--- START ---

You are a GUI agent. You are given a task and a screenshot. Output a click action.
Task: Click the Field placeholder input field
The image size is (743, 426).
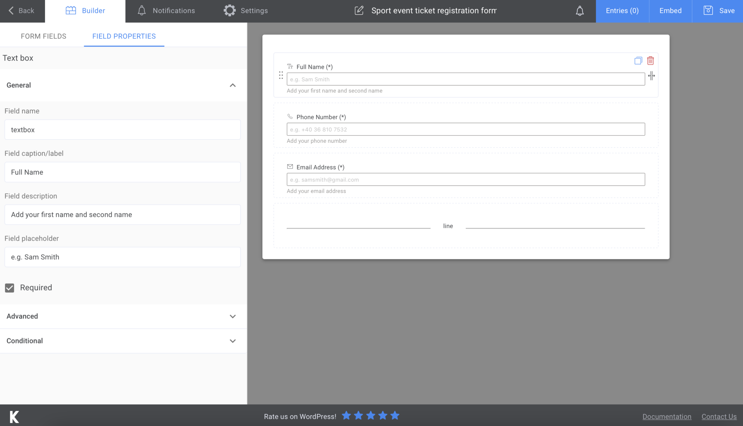point(122,257)
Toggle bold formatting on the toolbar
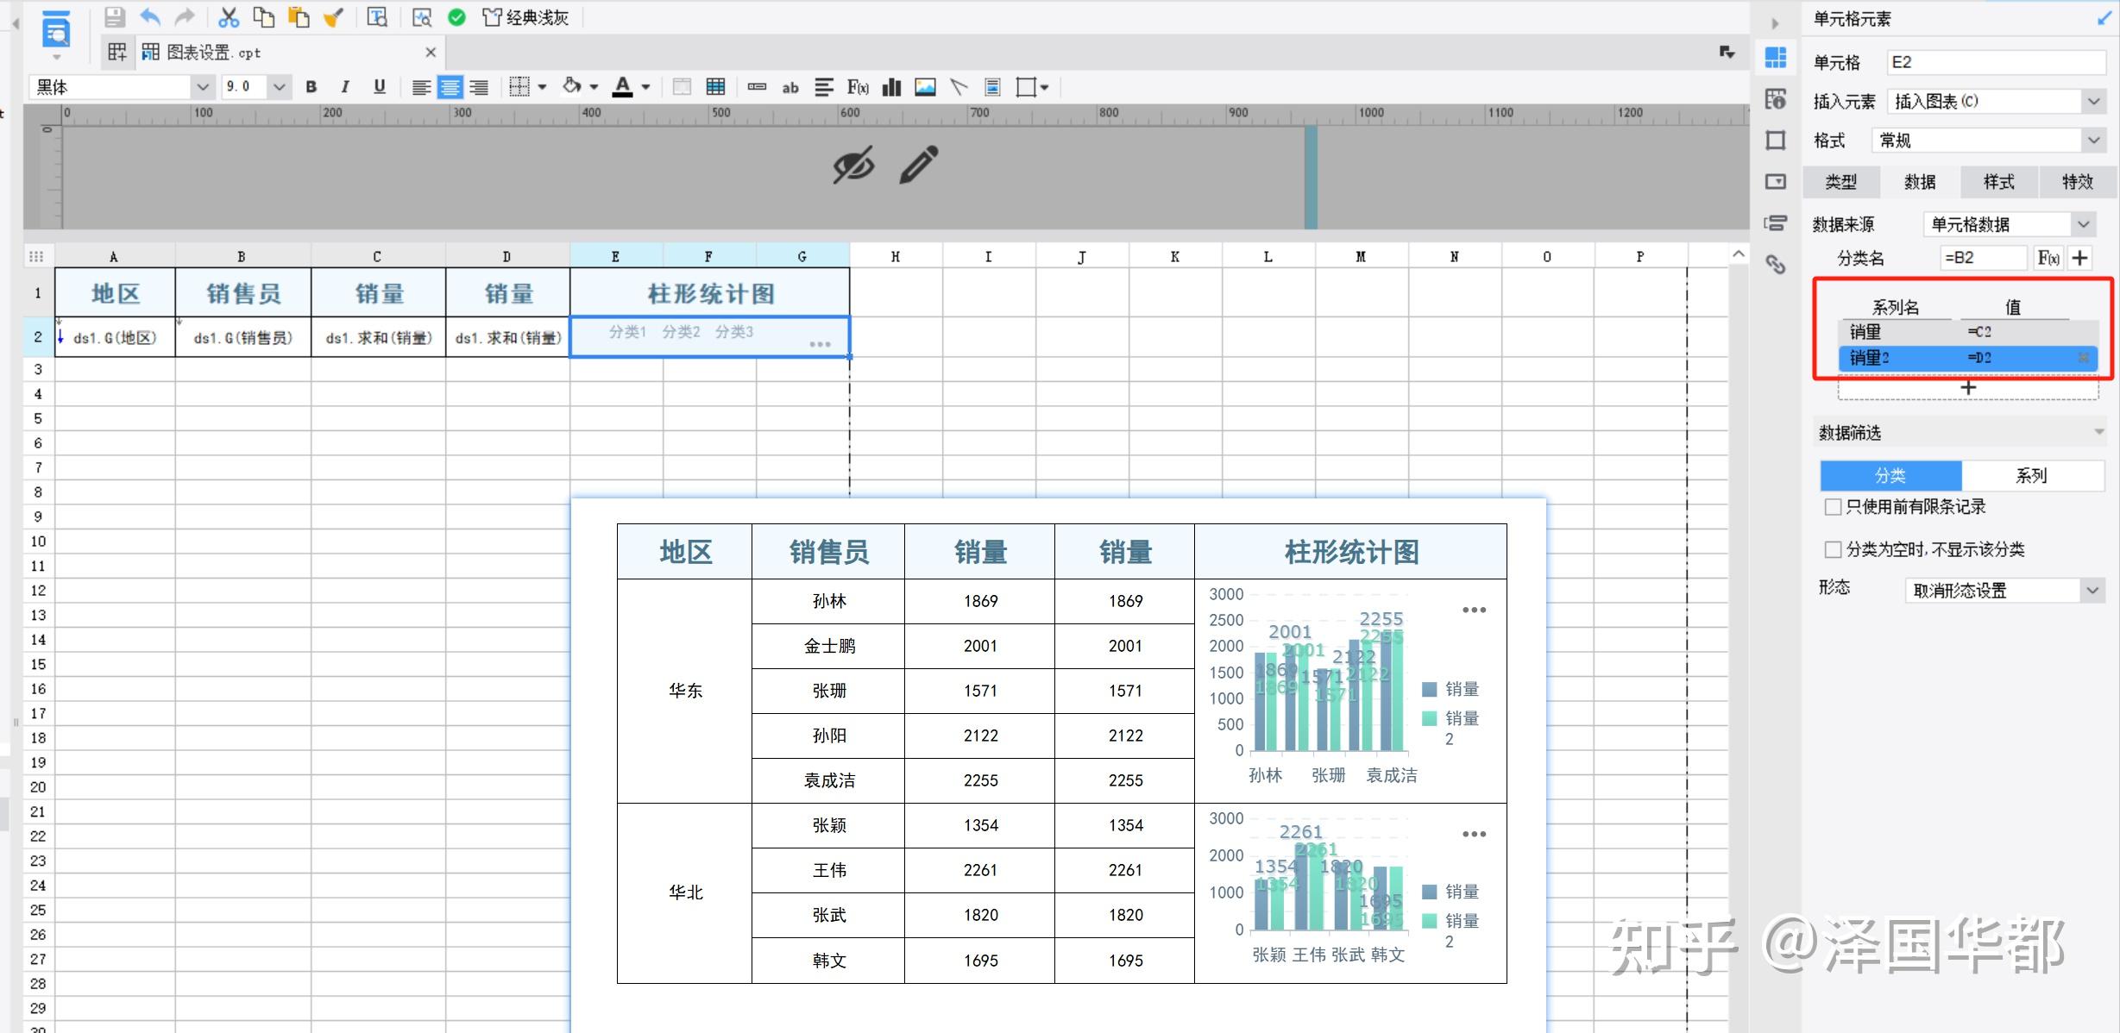The image size is (2120, 1033). coord(311,86)
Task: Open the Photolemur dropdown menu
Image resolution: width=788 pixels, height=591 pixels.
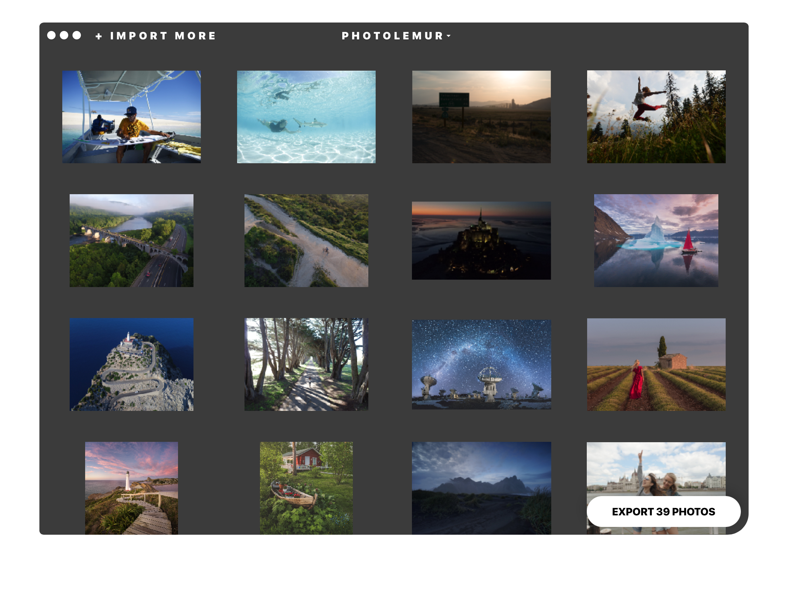Action: coord(396,36)
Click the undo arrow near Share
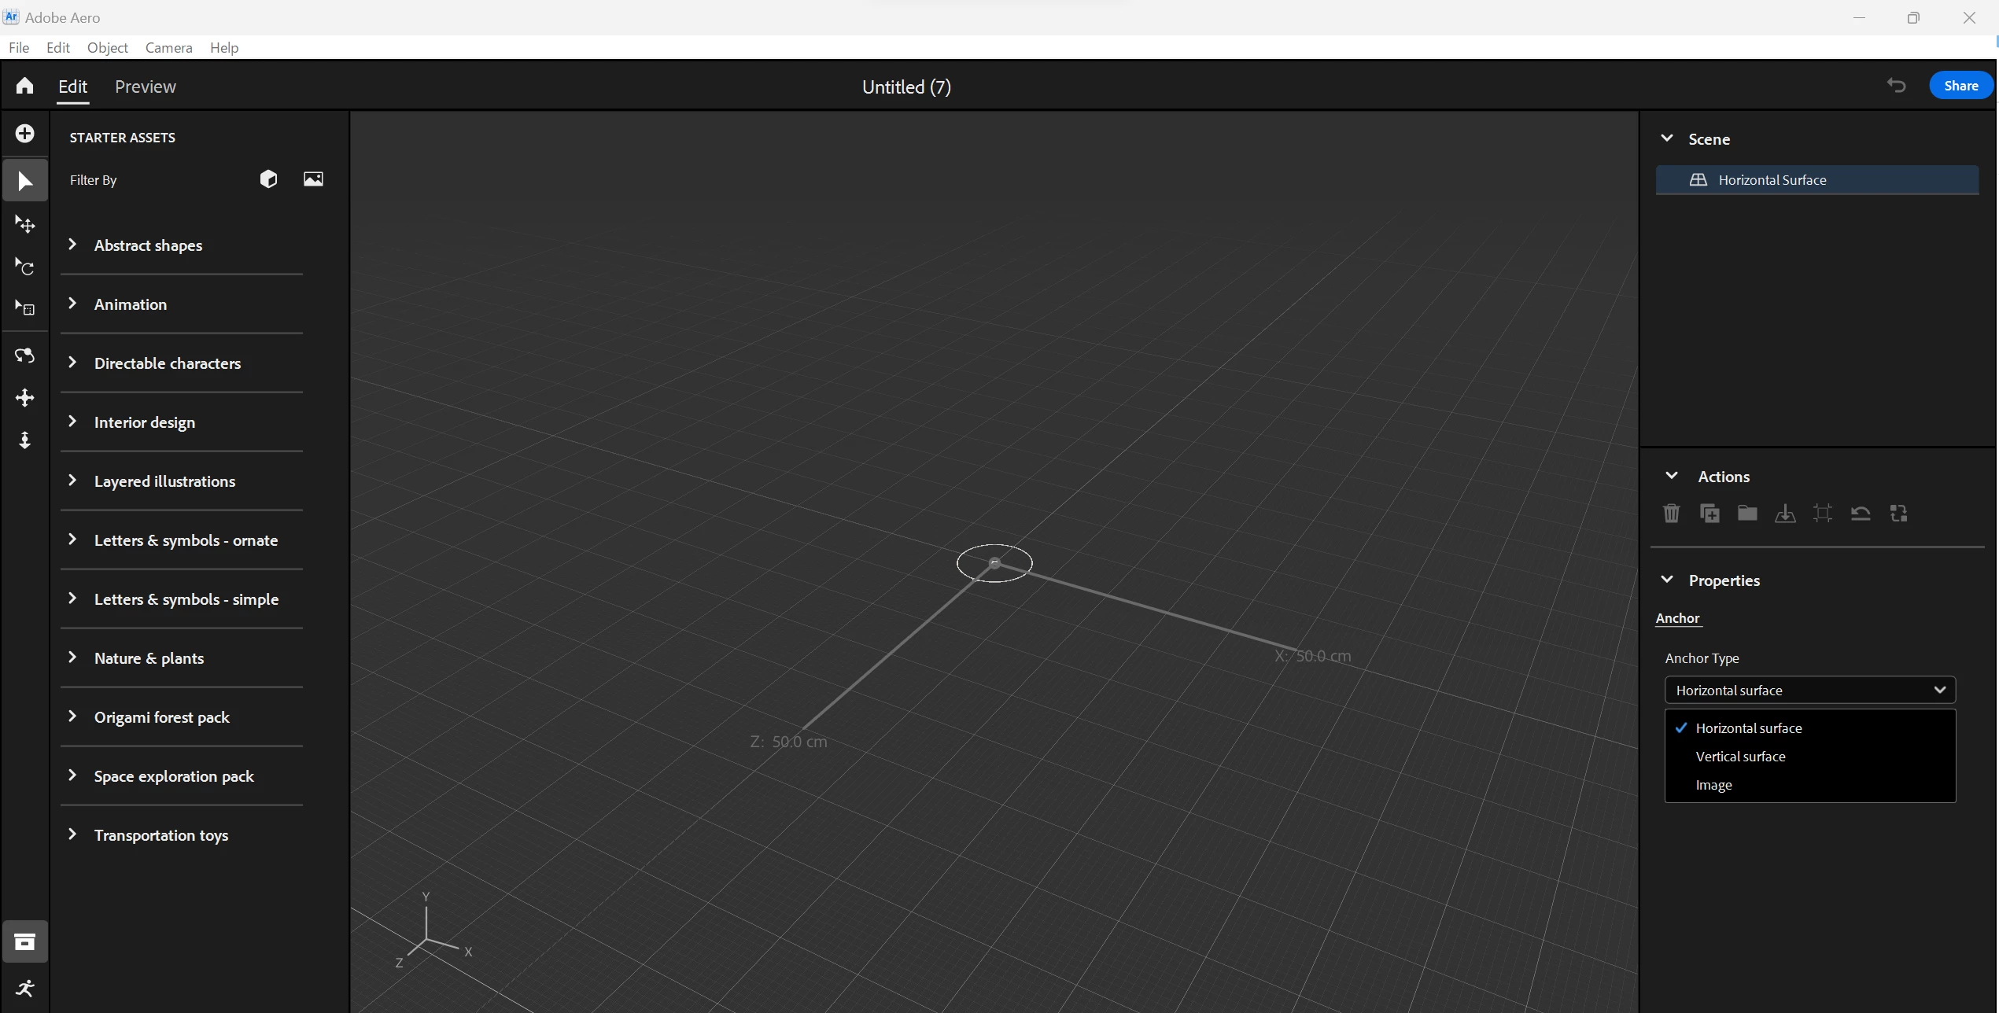1999x1013 pixels. pos(1896,86)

--- END ---

- **Problem to solve**
From the line holding "Task: Open the Photolemur dropdown menu" to the last line of the listing, please output each line exactly as it stands. Pictures stay out of the copy.

- **Response below**
Task: Open the Photolemur dropdown menu
Image resolution: width=788 pixels, height=591 pixels.
Action: coord(396,36)
Click the undo arrow near Share
1999x1013 pixels. pos(1896,86)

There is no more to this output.